Signal vs Other Messengers & Adoption Challenges

  • Some see the targeting as a backhanded compliment: if Russia has to phish, Signal’s core crypto is holding up. Others caution that this doesn’t prove stronger, undisclosed attacks don’t exist.
  • Long subthread on persuading people to use Signal: social pressure (“I only use Signal”), ease of onboarding, high‑quality media, and privacy arguments.
  • Comparisons with WhatsApp: both use the Signal protocol, but WhatsApp’s metadata collection and contact uploads are viewed as a major downside. Some still accept WhatsApp for social reasons; others prefer SMS over Meta services.

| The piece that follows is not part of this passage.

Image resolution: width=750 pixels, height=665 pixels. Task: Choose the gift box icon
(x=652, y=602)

Security Model, Linked‑Device Weaknesses, and Threat Models

  • A linked academic paper is discussed: if an attacker compromises the long‑term identity key (e.g., via root on a device or backups), they can add devices without user involvement and potentially break forward secrecy even after unlinking.
  • One side argues that once your long‑term key is stolen you are “already lost,” so this isn’t uniquely alarming. Others counter that users reasonably expect revoking a device to actually cut it off from future messages, and that Signal previously downplayed this class of risk.
  • Commenters stress that phishing and endpoint compromise (malicious apps, browser extensions, OS backdoors) are far easier in practice than attacking the Signal protocol itself.

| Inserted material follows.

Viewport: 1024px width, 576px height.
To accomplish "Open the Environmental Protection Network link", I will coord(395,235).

Disinformation, Attribution, and Geopolitics

  • Some are skeptical of Google’s framing of “Russia‑aligned” actors, highlighting fake WHOIS data, the fog of war, and potential one‑sidedness in reporting attacks from only one side.
  • Others argue that, given Ukrainian‑language lures aimed at Ukrainian military migrating off Telegram, Russian origin is the most plausible reading and that constant doubt can shade into unhelpful FUD.
  • There are tangents about Russia’s broader information operations, social‑media propaganda, and the fragility of democracies to such campaigns.

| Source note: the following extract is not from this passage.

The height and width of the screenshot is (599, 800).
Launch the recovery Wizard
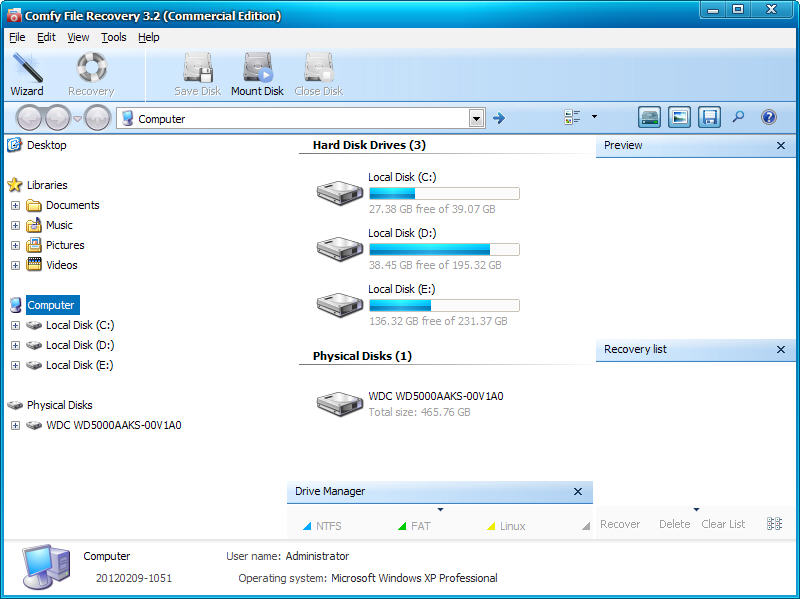(x=27, y=75)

Broader Reflections on E2E Encryption and Trust

  • Several note that E2E crypto only protects data in transit; compromised clients, OSes, app stores, or hardware can exfiltrate plaintext with a one‑line HTTP request.
  • Reproducible builds, certificate transparency, and future key‑transparency logs are suggested as ways to make misbehavior detectable, not impossible.
  • Some worry that using Signal may even mark users as interesting targets to powerful adversaries, though others emphasize that it still greatly raises the cost of mass surveillance.